----- Exercise data

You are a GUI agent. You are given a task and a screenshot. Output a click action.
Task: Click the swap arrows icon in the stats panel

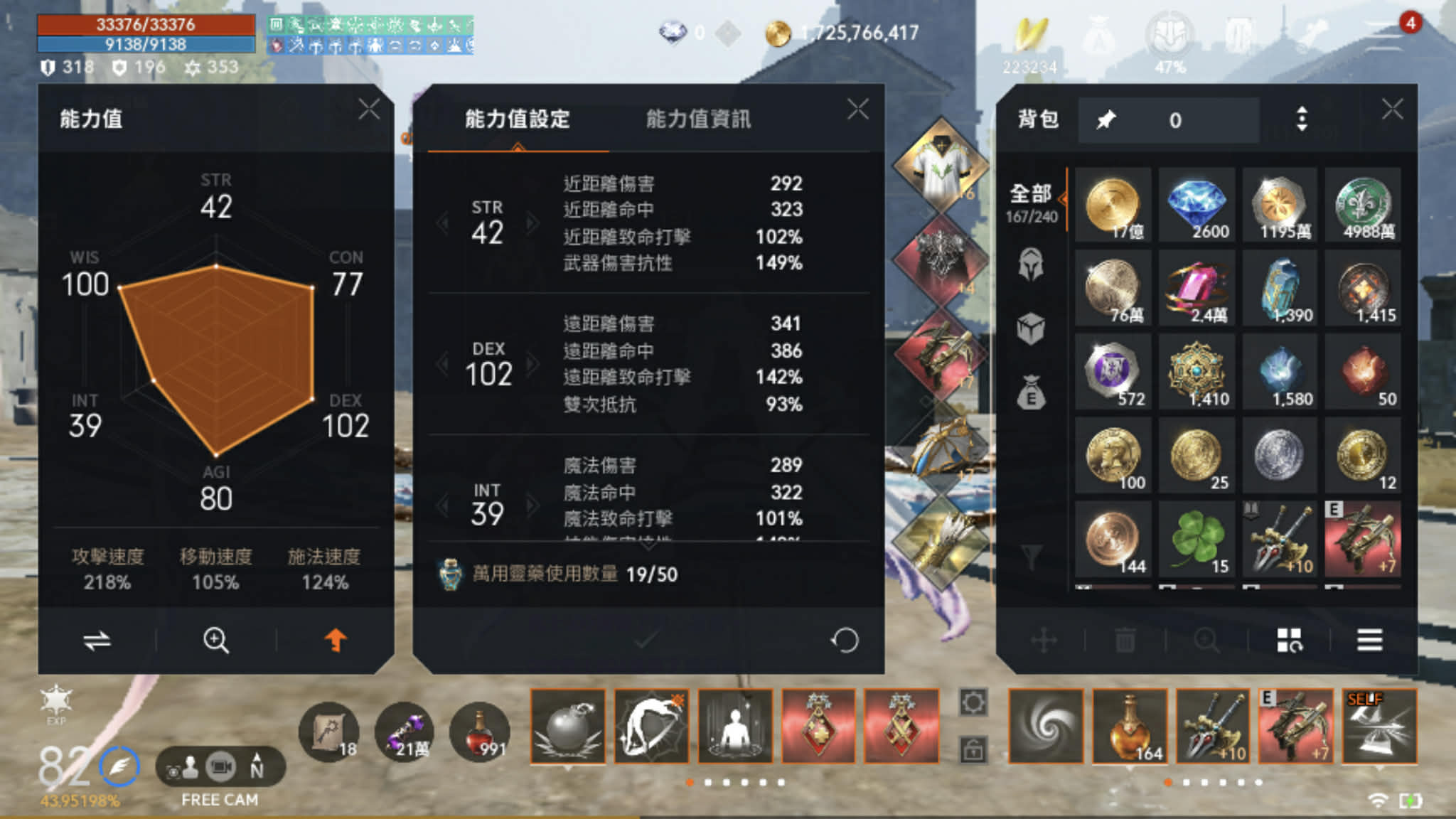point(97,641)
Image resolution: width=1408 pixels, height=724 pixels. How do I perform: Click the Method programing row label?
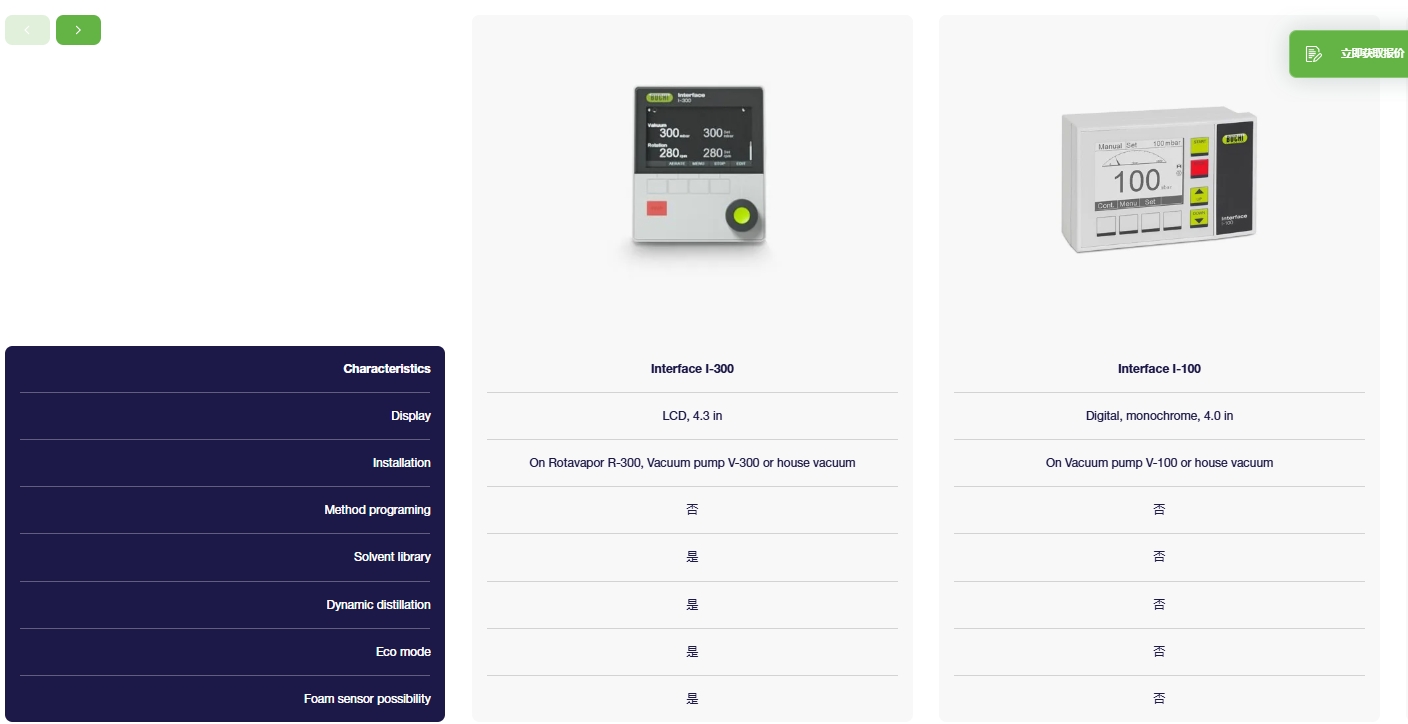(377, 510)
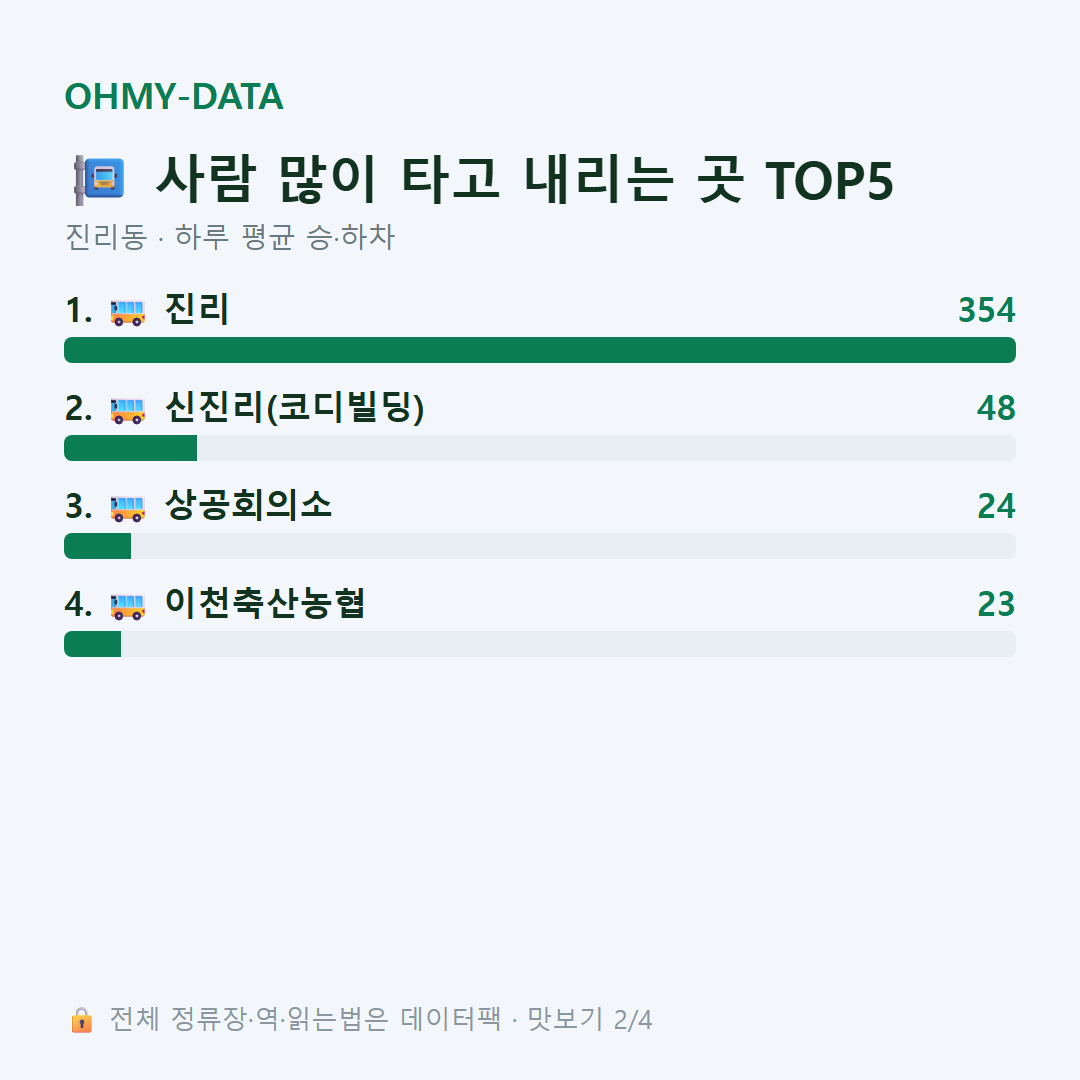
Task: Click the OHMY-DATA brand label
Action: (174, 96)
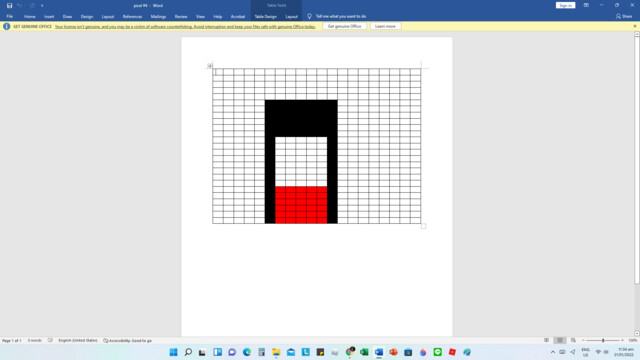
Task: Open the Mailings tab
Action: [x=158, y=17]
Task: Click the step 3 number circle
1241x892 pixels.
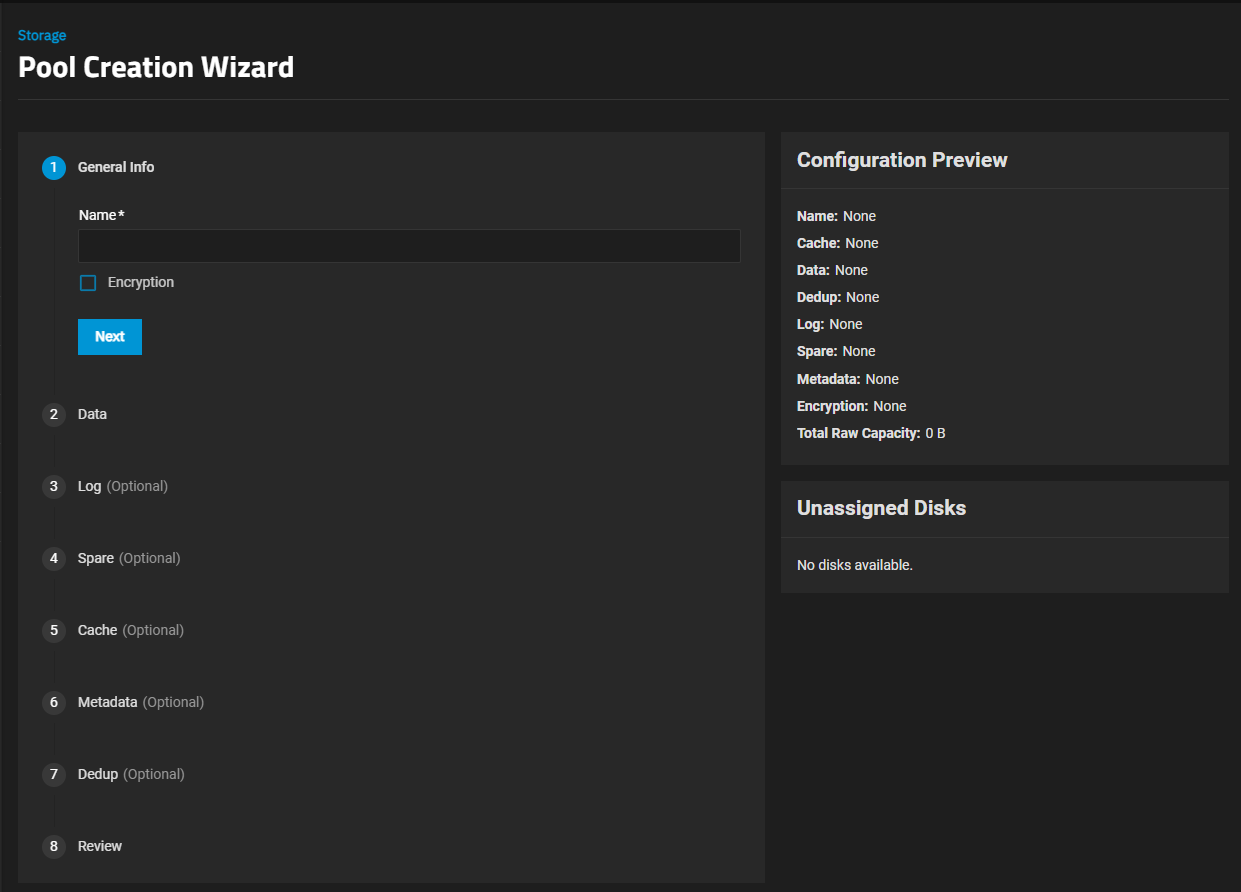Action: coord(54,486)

----------

--- Your assignment ---
Although the records above contain pictures, output every line exactly and leave the pictures out.

--- Answer for the task ---
You are a GUI agent. You are given a task and a screenshot. Output a click action.
Task: Click the swap arrows icon in the stats panel

point(97,641)
Image resolution: width=1408 pixels, height=724 pixels. How do I perform: Click the Method programing row label?
(377, 510)
Task: Click the OHMY-DATA brand label
Action: (174, 96)
Task: Open the Mailings tab
Action: [x=158, y=17]
Task: Click the step 3 number circle
1241x892 pixels.
Action: coord(54,486)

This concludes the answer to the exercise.